Exercise description -> Print the dataset rows verbatim, from the first line through the line containing "coord(66,461)", and include both of those lines.

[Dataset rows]

******************************

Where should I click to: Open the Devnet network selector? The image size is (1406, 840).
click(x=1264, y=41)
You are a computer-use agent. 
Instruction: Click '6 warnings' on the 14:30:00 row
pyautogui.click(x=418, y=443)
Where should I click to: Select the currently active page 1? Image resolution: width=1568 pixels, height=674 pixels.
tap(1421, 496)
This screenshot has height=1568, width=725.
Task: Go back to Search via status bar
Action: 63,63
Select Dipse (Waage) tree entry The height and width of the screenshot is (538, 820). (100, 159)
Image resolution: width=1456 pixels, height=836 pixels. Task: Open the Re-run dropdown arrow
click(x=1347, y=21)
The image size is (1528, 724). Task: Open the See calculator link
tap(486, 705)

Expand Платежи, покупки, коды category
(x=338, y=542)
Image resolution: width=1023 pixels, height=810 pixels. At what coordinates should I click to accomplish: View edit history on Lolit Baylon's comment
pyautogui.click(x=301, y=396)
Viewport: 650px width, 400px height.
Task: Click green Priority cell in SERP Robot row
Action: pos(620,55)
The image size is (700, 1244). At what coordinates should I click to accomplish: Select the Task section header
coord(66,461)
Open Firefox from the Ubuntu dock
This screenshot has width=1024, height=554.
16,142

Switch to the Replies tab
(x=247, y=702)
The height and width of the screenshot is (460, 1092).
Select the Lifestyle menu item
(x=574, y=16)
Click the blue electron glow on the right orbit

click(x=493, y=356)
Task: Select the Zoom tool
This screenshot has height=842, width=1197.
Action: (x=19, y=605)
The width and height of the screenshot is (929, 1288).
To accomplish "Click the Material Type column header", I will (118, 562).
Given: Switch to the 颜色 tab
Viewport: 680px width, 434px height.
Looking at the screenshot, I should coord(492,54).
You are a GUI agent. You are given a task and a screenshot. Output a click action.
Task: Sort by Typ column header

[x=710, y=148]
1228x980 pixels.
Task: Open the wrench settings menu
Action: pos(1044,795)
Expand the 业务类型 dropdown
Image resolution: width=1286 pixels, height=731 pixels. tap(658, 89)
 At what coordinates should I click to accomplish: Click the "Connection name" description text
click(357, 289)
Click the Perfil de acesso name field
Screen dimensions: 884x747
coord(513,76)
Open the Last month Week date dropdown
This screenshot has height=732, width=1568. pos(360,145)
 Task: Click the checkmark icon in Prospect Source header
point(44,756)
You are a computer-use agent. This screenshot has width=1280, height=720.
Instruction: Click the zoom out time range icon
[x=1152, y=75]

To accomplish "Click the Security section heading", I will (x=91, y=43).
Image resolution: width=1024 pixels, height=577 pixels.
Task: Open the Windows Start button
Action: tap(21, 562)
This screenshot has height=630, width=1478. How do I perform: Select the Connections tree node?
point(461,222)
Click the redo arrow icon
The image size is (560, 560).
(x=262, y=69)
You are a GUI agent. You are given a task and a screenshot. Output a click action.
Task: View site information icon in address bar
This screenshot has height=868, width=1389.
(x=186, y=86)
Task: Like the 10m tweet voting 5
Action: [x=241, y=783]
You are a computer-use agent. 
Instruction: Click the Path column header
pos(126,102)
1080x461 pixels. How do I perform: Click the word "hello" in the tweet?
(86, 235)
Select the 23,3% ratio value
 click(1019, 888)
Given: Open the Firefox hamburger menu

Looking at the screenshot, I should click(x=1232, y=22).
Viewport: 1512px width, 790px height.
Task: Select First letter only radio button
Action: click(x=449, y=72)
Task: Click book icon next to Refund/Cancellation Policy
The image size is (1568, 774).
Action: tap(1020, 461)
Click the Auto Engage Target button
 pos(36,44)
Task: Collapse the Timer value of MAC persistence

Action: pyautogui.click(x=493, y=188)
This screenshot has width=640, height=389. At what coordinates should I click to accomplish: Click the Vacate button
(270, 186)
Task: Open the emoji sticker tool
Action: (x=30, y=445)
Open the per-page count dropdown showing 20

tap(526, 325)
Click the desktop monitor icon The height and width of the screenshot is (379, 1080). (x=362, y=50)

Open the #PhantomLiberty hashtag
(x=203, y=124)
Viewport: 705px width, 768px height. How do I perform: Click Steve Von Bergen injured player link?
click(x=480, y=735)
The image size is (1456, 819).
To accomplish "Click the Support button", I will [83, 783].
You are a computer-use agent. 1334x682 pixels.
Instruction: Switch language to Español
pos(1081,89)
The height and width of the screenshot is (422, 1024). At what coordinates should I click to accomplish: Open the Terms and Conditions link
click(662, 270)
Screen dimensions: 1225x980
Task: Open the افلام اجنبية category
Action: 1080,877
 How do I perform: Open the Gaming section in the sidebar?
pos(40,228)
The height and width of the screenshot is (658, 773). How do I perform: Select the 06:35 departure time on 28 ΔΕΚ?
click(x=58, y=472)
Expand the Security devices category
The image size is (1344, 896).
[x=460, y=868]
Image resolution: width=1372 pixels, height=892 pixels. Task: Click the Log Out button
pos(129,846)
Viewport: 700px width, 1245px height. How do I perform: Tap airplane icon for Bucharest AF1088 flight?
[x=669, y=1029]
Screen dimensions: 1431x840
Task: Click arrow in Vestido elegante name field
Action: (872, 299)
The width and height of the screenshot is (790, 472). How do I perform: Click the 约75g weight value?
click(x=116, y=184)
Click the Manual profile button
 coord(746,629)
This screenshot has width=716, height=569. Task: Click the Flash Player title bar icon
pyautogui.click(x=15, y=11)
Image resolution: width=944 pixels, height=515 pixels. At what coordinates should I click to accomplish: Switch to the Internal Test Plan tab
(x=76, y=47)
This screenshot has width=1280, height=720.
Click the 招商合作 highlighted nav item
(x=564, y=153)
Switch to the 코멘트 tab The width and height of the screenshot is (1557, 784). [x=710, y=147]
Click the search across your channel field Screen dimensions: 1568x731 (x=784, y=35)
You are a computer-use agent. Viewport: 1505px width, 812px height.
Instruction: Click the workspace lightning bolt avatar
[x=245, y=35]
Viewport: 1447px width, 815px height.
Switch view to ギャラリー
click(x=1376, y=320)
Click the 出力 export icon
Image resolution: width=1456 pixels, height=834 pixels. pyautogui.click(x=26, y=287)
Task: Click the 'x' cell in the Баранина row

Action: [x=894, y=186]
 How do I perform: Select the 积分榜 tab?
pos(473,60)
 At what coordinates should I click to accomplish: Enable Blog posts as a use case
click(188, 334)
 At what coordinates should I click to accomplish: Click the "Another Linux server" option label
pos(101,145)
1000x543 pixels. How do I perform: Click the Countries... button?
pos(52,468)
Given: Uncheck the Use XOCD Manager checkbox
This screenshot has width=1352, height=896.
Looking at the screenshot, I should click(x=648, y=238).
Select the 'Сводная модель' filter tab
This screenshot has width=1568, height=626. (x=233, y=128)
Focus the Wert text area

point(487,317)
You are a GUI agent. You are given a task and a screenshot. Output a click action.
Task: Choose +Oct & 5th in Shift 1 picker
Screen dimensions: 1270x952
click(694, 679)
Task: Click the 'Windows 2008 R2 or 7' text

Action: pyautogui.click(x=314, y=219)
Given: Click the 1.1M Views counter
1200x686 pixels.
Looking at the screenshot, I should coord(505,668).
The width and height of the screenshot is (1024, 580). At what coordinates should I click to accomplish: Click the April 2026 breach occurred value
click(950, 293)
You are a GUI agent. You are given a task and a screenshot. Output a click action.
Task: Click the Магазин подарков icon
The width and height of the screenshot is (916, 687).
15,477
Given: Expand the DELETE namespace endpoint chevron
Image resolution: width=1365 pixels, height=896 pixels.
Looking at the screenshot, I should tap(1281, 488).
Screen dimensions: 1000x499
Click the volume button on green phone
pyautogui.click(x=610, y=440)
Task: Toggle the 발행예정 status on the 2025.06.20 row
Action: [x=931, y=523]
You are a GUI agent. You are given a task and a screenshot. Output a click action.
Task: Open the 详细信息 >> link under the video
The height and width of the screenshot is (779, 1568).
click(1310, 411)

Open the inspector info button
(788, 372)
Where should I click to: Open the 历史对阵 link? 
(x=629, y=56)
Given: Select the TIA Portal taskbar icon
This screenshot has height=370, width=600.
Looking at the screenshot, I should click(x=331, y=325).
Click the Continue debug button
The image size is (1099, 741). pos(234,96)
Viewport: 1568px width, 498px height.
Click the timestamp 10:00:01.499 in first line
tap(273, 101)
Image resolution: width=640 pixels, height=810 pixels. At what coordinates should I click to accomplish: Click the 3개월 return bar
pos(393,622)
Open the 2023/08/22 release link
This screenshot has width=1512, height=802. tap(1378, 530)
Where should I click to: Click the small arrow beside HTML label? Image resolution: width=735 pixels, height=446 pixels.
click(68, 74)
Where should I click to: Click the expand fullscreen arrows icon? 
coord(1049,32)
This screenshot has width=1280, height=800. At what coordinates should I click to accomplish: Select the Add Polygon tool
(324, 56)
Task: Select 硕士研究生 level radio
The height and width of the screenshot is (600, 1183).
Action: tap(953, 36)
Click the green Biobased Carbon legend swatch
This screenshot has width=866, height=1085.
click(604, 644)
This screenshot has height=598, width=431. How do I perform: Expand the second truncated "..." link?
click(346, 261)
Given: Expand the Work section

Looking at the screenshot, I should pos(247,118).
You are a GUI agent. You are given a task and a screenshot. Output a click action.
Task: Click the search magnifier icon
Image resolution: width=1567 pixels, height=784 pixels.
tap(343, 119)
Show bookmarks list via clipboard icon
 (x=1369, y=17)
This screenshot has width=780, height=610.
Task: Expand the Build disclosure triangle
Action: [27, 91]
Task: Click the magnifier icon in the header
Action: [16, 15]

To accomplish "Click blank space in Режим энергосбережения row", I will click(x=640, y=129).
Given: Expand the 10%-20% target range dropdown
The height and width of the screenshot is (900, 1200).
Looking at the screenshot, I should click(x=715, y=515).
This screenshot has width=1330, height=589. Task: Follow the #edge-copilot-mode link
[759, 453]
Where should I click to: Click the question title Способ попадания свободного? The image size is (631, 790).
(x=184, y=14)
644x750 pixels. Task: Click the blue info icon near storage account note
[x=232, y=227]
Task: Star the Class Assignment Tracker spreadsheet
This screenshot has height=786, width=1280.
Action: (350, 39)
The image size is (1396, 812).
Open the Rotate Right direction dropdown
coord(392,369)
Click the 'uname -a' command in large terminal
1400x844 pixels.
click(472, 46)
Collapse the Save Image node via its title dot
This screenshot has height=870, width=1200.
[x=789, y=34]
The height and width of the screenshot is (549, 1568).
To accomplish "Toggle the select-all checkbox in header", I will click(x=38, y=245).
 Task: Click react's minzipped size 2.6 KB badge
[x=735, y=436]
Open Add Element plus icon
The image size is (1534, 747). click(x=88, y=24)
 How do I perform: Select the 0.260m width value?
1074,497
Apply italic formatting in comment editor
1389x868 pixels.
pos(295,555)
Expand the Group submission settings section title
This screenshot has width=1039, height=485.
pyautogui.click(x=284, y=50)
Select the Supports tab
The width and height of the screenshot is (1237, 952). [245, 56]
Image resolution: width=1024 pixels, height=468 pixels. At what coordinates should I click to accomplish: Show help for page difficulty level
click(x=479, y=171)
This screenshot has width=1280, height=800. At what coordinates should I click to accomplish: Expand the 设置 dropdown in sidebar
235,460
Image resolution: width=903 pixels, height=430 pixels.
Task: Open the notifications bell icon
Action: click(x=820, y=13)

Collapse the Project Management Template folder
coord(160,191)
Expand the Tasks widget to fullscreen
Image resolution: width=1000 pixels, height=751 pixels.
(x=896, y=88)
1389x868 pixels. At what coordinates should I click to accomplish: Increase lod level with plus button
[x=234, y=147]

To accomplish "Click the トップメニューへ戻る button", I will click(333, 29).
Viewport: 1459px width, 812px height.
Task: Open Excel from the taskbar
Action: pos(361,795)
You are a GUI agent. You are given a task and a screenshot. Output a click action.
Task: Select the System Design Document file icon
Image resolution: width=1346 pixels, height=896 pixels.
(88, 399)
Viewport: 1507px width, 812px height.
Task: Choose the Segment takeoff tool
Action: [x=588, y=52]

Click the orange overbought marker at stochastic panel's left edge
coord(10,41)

******************************

Correct result ->
Where should I click to: Open the Devnet network selector? The image size is (1406, 840).
click(x=1264, y=41)
You are a computer-use agent. 
Instruction: Click '6 warnings' on the 14:30:00 row
pyautogui.click(x=418, y=443)
Where should I click to: Select the currently active page 1? Image resolution: width=1568 pixels, height=674 pixels.
tap(1421, 496)
This screenshot has height=1568, width=725.
Task: Go back to Search via status bar
Action: 63,63
Select Dipse (Waage) tree entry The height and width of the screenshot is (538, 820). (100, 159)
Image resolution: width=1456 pixels, height=836 pixels. Task: Open the Re-run dropdown arrow
click(x=1347, y=21)
The image size is (1528, 724). Task: Open the See calculator link
tap(486, 705)

Expand Платежи, покупки, коды category
(x=338, y=542)
Image resolution: width=1023 pixels, height=810 pixels. At what coordinates should I click to accomplish: View edit history on Lolit Baylon's comment
pyautogui.click(x=301, y=396)
Viewport: 650px width, 400px height.
Task: Click green Priority cell in SERP Robot row
Action: pos(620,55)
The image size is (700, 1244). At what coordinates should I click to accomplish: Select the Task section header
coord(66,461)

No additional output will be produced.